STEM Sparks May 2026

STEM Sparks,

Crack the Code: How to Scale STEM Programs Without Losing What Makes them Work 

Many STEM programs launch with excitement. Students are engaged. Teachers are energized. Early results look promising. Then comes the inevitable question:

“How do we scale this?”

For too many districts, that question marks the beginning of a stall. Programs that thrive as pilots struggle to grow beyond a handful of classrooms or a single school. The issue isn’t the quality of the curriculum—it’s what happens after early success.

At the ITEEA Virginia Beach Conference, Dr. Natoshia Anderson, CEO of The Anderson Strategy Group, tackled this challenge head-on in her session Crack the Code: Scale Your STEM Program Now. Her central message was clear: scaling is not an extension of launching—it’s an entirely different skill set.

The “Pilot Problem”

Across the country, STEM initiatives often follow the same pattern:

  • A successful launch serving 100–200 students
  • High engagement and positive feedback
  • Growing interest from leadership and community partners
  • Then… a plateau

When scaling stalls, the consequences ripple outward. Students lose access. District leaders lose confidence. Opportunities that could reach thousands remain limited to a few.

The good news? Programs that scale successfully are not relying on luck. They are built on intentional systems.

Introducing the SCALE Framework

Dr. Anderson introduced the SCALE Framework, a structure shared by STEM programs that grow without sacrificing quality. Each letter represents a critical system that must work in concert. Miss one, and the entire effort is at risk.

S — Strategy

Successful scaling starts with clarity. Programs need a defined growth roadmap—not just a vision, but milestones, funding pathways, and outcomes that matter. Scaling without strategy, Dr. Anderson noted, is simply hoping for more.

Ask yourself:

  • Do we know what “growth” looks like in year one, three, or five?
  • Is funding diversified, or dependent on a single grant?
  • Can we clearly articulate our intended student impact?
C — Capacity

Growth requires infrastructure. That means:

  • Sustainable teacher training systems
  • Support structures that don’t rely on heroic effort
  • Partnerships that evolve as the program expands

Capacity-building ensures your program can grow without breaking.

A — Alignment

Even the strongest STEM initiative will struggle if stakeholders aren’t aligned. District leaders, teachers, and industry partners must share a common understanding of:

  • Why the program matters
  • What role each partner plays
  • How success is measured

When alignment is present, STEM expansion becomes a strategic priority—not a side project.

L — Leadership

Leadership is often the most overlooked scaling factor. Scaling STEM programs requires leaders who can:

  • Navigate complex partnerships
  • Manage organizational change
  • Make strategic decisions amid uncertainty

Strong leadership turns momentum into permanence.

E — Evaluation

Finally, data drives growth.

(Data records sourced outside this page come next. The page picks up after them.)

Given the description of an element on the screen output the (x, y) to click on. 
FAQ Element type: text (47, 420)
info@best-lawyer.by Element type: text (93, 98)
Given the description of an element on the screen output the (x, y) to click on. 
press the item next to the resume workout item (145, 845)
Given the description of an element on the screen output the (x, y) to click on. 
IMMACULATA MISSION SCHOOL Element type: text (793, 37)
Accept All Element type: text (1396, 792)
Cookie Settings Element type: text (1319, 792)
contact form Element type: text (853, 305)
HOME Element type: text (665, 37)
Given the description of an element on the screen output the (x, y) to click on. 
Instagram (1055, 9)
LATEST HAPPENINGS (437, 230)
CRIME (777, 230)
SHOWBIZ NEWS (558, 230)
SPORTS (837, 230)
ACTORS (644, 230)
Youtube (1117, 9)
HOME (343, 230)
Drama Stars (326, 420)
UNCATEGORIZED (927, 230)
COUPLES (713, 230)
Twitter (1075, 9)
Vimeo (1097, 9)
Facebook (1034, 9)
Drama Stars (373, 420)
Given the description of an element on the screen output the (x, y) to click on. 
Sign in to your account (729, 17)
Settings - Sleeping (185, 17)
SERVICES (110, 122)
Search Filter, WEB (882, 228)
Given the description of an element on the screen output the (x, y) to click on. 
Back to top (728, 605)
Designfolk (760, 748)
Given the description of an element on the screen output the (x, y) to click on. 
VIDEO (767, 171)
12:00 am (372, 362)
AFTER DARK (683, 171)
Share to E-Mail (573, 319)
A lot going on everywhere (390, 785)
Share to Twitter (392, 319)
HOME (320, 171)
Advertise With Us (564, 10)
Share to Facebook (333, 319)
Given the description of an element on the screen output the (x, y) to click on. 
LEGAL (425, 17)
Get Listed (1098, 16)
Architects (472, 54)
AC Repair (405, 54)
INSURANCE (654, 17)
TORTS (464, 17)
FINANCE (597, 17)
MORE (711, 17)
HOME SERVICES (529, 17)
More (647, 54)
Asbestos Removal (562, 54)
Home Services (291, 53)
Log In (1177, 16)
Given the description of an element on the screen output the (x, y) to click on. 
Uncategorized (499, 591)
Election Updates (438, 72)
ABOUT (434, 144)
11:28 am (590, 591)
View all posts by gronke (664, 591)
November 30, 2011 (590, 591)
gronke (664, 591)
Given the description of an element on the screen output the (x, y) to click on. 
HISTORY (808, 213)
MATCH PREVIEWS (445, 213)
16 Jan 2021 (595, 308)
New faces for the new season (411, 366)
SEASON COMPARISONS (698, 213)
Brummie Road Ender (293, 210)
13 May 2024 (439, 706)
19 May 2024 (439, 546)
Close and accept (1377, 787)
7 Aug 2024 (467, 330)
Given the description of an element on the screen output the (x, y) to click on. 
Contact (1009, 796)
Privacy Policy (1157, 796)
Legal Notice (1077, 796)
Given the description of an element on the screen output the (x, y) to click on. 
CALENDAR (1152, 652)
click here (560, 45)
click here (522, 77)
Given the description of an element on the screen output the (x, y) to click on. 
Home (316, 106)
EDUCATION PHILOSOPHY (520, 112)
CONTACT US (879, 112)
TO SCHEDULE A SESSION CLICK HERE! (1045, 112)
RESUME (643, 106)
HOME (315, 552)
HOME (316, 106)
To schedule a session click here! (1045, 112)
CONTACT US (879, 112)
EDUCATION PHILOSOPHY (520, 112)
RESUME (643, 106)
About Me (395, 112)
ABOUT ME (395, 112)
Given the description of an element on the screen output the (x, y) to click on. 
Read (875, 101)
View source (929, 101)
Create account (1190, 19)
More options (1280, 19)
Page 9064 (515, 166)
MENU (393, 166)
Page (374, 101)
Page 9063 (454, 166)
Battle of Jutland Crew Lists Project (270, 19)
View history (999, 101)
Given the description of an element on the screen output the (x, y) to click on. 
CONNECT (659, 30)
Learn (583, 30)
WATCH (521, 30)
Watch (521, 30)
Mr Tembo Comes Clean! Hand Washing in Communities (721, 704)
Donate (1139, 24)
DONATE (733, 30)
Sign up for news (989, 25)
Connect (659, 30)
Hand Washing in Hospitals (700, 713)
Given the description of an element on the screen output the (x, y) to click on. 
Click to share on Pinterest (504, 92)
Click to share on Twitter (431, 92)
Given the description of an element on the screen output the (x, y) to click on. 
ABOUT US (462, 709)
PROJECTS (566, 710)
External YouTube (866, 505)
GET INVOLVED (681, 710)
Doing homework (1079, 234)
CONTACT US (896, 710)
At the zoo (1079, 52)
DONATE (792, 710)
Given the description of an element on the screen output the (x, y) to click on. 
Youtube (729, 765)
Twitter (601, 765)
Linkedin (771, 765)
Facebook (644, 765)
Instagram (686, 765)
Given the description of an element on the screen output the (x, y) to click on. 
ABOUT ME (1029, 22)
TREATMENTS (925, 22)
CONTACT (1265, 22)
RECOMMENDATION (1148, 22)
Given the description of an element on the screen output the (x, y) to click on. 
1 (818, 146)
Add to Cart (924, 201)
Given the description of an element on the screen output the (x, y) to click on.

Programs that scale successfully track more than participation—they measure equity, fidelity, retention, and outcomes at scale. These data systems build trust, inform decisions, and prove impact beyond the pilot phase.

What Scaling Can Look Like

Dr. Anderson shared a real-world example of a district that grew a STEM initiative from 150 students to more than 3,000—without losing the qualities that made it successful. The key wasn’t more staff or more grants; it was the deliberate application of all five SCALE elements working together.

A Spark for Reflection

As you think about your own STEM program, consider this quick reflection:

  • Where are you strongest across the SCALE framework?
  • Where are the gaps?
  • What is one concrete action you could take in the next 90 days to move toward sustainable growth?

Every year a strong program stays small, thousands of students miss an opportunity they deserve.

The takeaway: Great STEM curriculum is the starting point—but systems, leadership, and strategy are what turn great ideas into lasting impact.

This STEM Sparks article was inspired by Dr. Natoshia Anderon's presentation of the same name at ITEEA's 2026 Conference in Virginia Beach.